Per giustificare la loro strategia d’azione, i vertici di Rocca Salimbeni hanno agitato lo spettro di una Commissione Ue che si sarebbe tranquillizzata solo davanti a un rapido rimborso di gran parte dei Monti Bond. In aggiunta sia Profumo che Viola hanno continuato a sostenere che la strada alternativa del mancato rimborso, con la conseguente entrata del Tesoro nella compagine azionaria della banca, avrebbe allontanato per sempre il Monte dei Paschi da Siena. Come se la discesa in campo delle nove big della finanza mondiale non operi, nei fatti, lo stesso risultato.

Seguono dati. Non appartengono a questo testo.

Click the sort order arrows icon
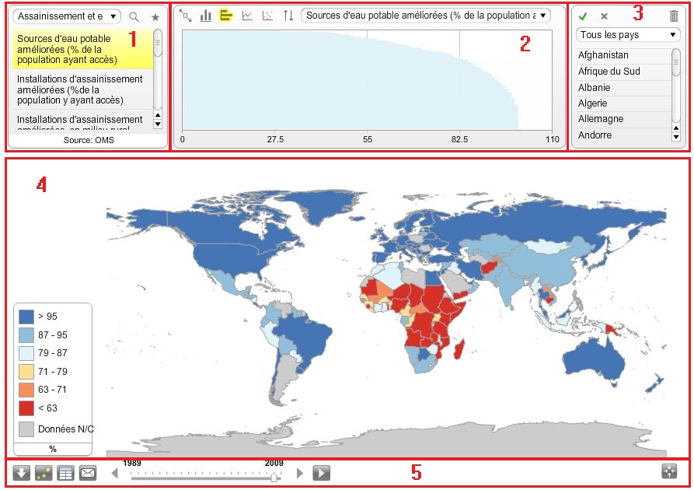694x490 pixels. pyautogui.click(x=288, y=16)
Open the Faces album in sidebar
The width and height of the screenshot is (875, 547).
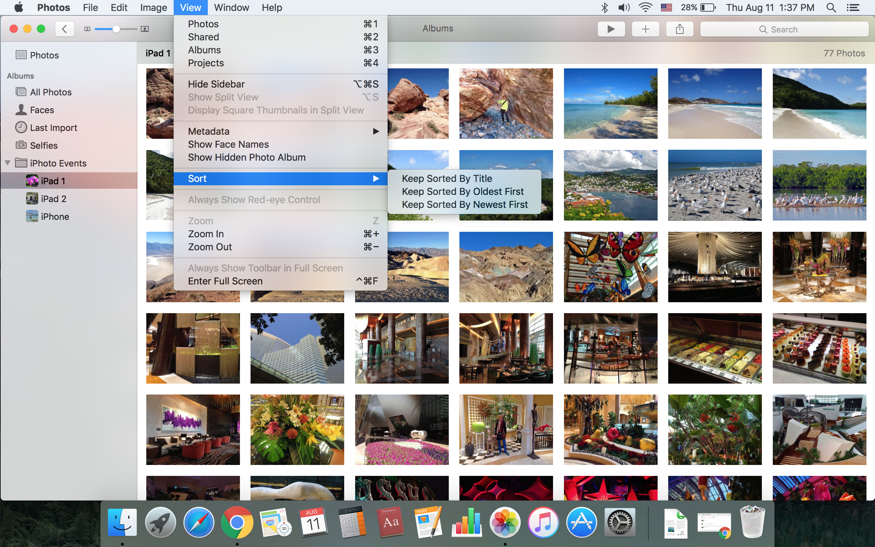pyautogui.click(x=42, y=110)
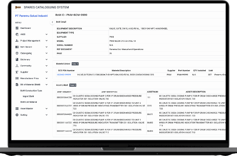Expand the Asset Master dropdown arrow
This screenshot has width=237, height=156.
[47, 108]
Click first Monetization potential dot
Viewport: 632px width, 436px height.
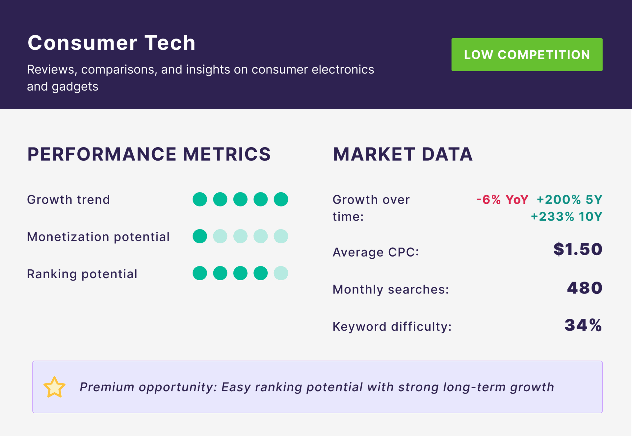coord(200,236)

Alle prese essa stessa con un piano di rientro dai debiti contratti per aver ciecamente sostenuto la banca, dilapidando un patrimonio miliardario, durante la gestione Mussari-Vigni, la Fondazione aveva chiesto più tempo per la ricapitalizzazione. Di qui la manifesta perplessità per l’accelerazione data da Rocca Salimbeni, anche se la parola decisiva arriverà solo nell’assemblea straordinaria fissata per il 27 dicembre. In parallelo la rigida e unilaterale applicazione di un piano industriale che prevede 8mila esuberi complessivi (3.800 già realizzati, comprendendo il back office), insieme al taglio di 550 filiali e la vendita delle controllate estere, ha convinto una volta di più la Fisac Cgil a dichiarare guerra aperta. La Confindustria locale chiede ufficialmente “di rivalutare tempi e modalità dell’aumento di capitale”, e così fa anche Sel. Mentre in Palazzo Pubblico, di fronte a un sindaco Valentini che molto critica ma nulla fa, arriva puntuale la domanda di Laura Vigni di Sinistra per Siena: “Il sindaco non pensa che possa essere meglio la nazionalizzazione, invece che una operazione di finanza speculativa internazionale?”.